Thursday, October 12, 2006
Thursday, October 12,
A dear man died. Only a week ago this friend stood before me at a Baha’i meeting, smiling, kidding around with a twinkle in his eye. He had problems with his lungs, and mentioned with trepidation some medical tests that were being done, and yet he seemed to glow. Come to think of it, I know that “glow” of someone near death. My precious Naomi glowed from head to foot before she died at the age of nineteen. Sometimes I could see it, and I always felt it.
So, when I learned that Jimmy died I prayed alone at home for the progress of his soul. As I prayed, I felt him near, and as sometimes happens, his etheric presence formed a picture in my mind. His identity remained, but more powerful, at peace and happy . . . even joyful. So I said hello, and asked him to convey my love to Naomi, abiding in the same realm above.

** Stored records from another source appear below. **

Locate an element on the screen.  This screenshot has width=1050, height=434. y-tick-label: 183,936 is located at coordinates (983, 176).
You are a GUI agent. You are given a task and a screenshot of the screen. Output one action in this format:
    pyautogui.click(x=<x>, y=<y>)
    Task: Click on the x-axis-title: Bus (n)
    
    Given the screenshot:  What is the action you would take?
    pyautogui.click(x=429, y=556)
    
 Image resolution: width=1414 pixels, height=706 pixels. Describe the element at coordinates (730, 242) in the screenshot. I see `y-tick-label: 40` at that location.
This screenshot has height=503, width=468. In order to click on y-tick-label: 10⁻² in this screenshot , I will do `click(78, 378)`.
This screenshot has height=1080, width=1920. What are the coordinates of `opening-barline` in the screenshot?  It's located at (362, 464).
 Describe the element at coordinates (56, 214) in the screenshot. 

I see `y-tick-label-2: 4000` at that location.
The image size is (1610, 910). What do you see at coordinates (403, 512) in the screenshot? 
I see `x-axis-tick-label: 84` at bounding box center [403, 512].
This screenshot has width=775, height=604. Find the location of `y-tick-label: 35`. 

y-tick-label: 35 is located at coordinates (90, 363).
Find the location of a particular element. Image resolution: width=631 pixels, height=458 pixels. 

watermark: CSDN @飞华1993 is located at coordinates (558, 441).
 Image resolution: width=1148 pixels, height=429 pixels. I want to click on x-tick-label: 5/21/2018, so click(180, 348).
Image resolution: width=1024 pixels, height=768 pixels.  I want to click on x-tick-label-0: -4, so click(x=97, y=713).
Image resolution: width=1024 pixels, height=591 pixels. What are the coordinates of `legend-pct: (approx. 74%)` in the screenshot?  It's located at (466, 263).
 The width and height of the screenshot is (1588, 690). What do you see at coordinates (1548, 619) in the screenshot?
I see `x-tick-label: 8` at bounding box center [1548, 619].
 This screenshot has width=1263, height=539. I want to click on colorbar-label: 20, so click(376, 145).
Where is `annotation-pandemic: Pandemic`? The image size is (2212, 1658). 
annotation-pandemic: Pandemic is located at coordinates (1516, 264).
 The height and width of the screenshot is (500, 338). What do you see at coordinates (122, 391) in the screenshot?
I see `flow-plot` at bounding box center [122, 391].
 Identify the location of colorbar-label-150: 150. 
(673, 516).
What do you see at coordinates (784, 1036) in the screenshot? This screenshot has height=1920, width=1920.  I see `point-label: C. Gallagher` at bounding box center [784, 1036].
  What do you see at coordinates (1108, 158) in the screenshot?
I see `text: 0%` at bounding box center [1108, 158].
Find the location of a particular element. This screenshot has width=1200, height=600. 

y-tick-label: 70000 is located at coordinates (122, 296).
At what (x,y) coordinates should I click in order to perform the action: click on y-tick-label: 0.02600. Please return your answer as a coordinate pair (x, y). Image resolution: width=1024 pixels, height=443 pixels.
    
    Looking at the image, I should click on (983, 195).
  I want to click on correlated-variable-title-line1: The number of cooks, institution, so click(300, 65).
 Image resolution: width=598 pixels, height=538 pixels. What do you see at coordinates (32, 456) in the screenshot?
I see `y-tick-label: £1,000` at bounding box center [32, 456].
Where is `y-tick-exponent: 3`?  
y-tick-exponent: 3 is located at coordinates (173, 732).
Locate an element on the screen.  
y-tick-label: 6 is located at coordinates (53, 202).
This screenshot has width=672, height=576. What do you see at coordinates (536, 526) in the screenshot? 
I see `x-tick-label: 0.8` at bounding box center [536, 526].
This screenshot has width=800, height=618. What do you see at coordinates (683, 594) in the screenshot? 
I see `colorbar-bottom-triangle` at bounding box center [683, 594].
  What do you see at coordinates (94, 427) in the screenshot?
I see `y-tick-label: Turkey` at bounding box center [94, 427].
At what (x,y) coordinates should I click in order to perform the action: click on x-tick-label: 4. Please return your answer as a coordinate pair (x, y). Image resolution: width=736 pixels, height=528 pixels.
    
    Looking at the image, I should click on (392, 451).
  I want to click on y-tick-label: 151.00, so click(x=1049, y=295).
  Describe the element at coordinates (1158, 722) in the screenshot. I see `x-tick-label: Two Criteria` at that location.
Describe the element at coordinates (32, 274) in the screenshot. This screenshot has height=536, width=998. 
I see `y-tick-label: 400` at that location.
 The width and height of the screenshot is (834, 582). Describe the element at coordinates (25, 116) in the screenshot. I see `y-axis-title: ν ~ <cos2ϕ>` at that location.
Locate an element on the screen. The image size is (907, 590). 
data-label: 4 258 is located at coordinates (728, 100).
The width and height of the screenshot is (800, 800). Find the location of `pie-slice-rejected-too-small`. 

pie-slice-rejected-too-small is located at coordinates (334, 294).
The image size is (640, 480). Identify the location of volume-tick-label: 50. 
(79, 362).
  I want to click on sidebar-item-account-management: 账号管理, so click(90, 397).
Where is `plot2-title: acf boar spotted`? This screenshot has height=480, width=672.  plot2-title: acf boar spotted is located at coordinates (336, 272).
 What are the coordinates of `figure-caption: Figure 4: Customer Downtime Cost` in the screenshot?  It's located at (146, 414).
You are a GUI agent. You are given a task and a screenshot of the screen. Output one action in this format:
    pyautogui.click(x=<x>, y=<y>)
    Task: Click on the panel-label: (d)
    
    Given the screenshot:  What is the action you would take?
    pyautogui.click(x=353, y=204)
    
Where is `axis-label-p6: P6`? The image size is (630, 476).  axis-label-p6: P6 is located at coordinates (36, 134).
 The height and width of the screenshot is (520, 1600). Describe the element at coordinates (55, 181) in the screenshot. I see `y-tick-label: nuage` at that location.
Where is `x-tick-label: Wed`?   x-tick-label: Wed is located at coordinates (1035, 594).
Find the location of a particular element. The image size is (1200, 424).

Today, I made a painting from a photograph I took recently. The painting looks much better. In the photo, the golden trees seem static, in the painting they sparkle and dance. The sky in the photo is a bit washed out, and in the painting, fluffy white clouds drift across the deep blue space of sky. Even the shadows falling across the path are richer and deeper in paint. I am glad that I can take pictures wherever I go, and then use them for thumbnail sketches in making finished paintings.